By coupling gravimetric measurements with volumetric measurements, the biosolid phase structure can be described beyond the limits of X-ray CT resolution. The air-filled microporosity is another key physical variable to better understand the dynamics of mineralization and clogging, since it controls the oxygen transfer rate within the biosolids and their biological degradation. Based on a hypothesis of the behavior of water/organic matter mixtures, it was possible to estimate an average increase of 0.11 in the air-filled microporosity within the biosolid phase during the drying experiment.

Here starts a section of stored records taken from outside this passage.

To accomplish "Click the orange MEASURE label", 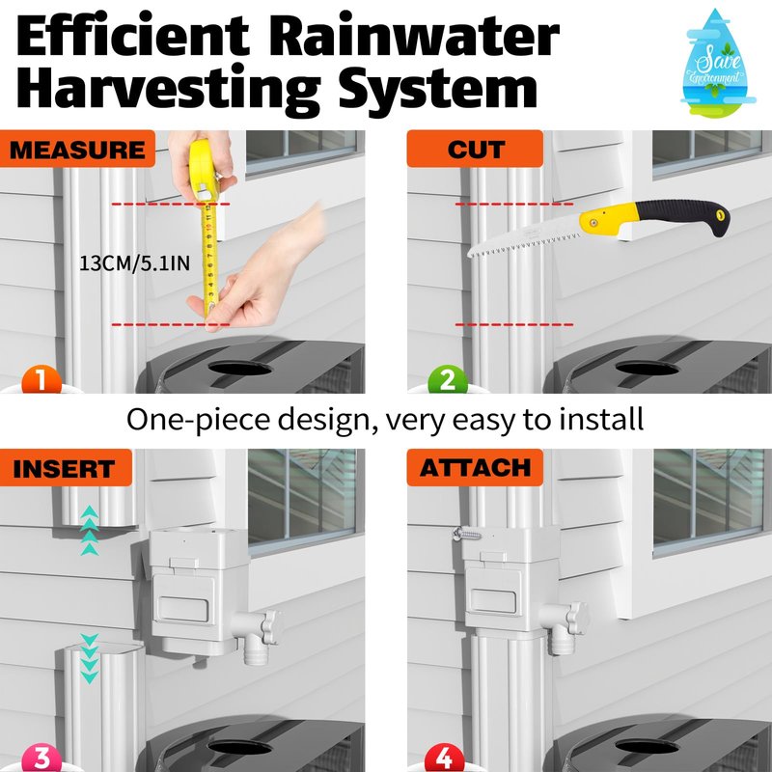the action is click(x=77, y=149).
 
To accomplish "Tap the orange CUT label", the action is click(x=475, y=149).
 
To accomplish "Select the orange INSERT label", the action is click(x=66, y=467).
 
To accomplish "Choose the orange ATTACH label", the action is click(x=475, y=467).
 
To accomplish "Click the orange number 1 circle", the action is click(x=41, y=379).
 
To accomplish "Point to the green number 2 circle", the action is click(x=448, y=379).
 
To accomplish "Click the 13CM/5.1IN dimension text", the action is click(x=134, y=263).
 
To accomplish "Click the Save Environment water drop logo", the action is click(x=717, y=63).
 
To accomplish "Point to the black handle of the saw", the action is click(x=681, y=215).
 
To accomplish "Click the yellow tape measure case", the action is click(x=205, y=170).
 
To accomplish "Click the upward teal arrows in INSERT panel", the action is click(x=89, y=530).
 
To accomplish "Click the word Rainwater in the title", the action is click(x=414, y=36).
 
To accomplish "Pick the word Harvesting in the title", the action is click(x=169, y=89).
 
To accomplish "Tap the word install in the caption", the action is click(x=601, y=420).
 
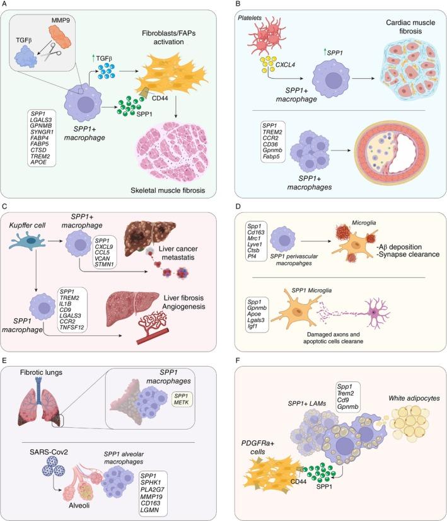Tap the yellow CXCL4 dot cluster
click(262, 62)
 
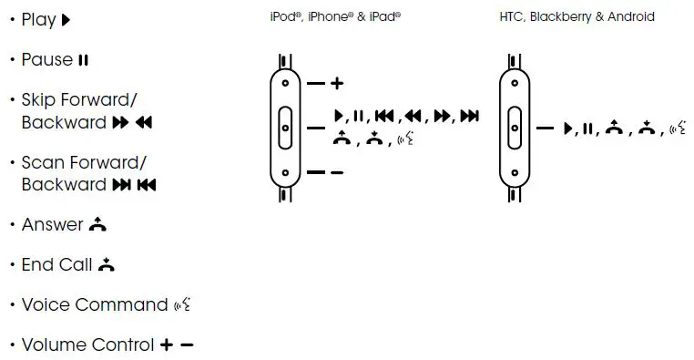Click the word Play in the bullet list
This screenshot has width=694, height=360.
pyautogui.click(x=38, y=19)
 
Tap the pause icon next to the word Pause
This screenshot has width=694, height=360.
pyautogui.click(x=84, y=60)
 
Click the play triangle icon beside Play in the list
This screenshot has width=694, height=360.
pyautogui.click(x=66, y=19)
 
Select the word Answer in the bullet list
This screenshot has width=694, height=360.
pyautogui.click(x=52, y=224)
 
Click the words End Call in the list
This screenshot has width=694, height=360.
pyautogui.click(x=56, y=265)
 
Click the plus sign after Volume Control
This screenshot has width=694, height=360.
pyautogui.click(x=167, y=345)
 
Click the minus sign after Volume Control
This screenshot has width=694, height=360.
pyautogui.click(x=188, y=345)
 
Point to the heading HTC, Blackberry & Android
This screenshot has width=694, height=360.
pyautogui.click(x=577, y=16)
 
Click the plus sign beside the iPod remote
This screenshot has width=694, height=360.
pyautogui.click(x=337, y=83)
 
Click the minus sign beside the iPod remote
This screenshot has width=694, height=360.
pyautogui.click(x=337, y=172)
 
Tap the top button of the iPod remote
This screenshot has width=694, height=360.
pyautogui.click(x=286, y=83)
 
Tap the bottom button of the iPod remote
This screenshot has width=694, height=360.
pyautogui.click(x=286, y=172)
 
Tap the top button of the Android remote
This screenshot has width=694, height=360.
pyautogui.click(x=515, y=83)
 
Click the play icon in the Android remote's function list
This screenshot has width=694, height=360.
pyautogui.click(x=568, y=129)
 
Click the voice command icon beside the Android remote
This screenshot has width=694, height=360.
pyautogui.click(x=677, y=129)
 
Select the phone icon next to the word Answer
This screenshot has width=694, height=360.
pyautogui.click(x=99, y=224)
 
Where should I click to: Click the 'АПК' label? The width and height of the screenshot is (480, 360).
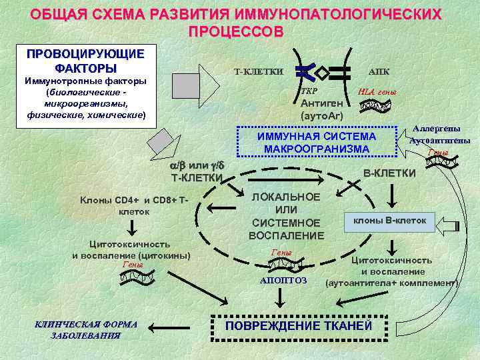379,71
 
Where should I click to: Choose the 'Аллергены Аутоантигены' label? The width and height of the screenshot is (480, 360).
439,135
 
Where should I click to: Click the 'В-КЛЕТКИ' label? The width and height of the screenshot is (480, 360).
389,173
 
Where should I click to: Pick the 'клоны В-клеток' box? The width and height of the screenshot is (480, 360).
389,220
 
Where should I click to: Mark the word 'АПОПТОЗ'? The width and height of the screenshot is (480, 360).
283,281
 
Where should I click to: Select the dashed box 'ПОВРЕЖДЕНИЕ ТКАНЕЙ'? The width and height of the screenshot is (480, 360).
298,326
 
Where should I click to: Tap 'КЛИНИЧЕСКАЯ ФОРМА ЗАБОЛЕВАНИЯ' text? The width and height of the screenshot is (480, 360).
85,329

This study demonstrates the suitability of X-ray tomography to measure relevant information of morphological changes in the porous structure of VFTW. These results can notably used to adjust the inlet parameters (porosity, pore size, thickness of the deposit layer) of the numerical models in use to simulate the operation of VFTW. By including the breakthroughs presented in this paper, models may achieve a better mechanistic description of the operation of TW. In order to study the influence of other parameters, like meteorological parameters (air temperature and humidity and wind speed), the methodology introduced in this study could be adapted to perform in situ surveys, notably to study seasonal effects on drying during the rest period. The influence of the changes in the microporous structure on oxygen transport could also be studied to imporve our understanding of the mechanisms that control the rate of aerobic biodegradation of biosolids, which is crucial in delaying the clogging of VFTW.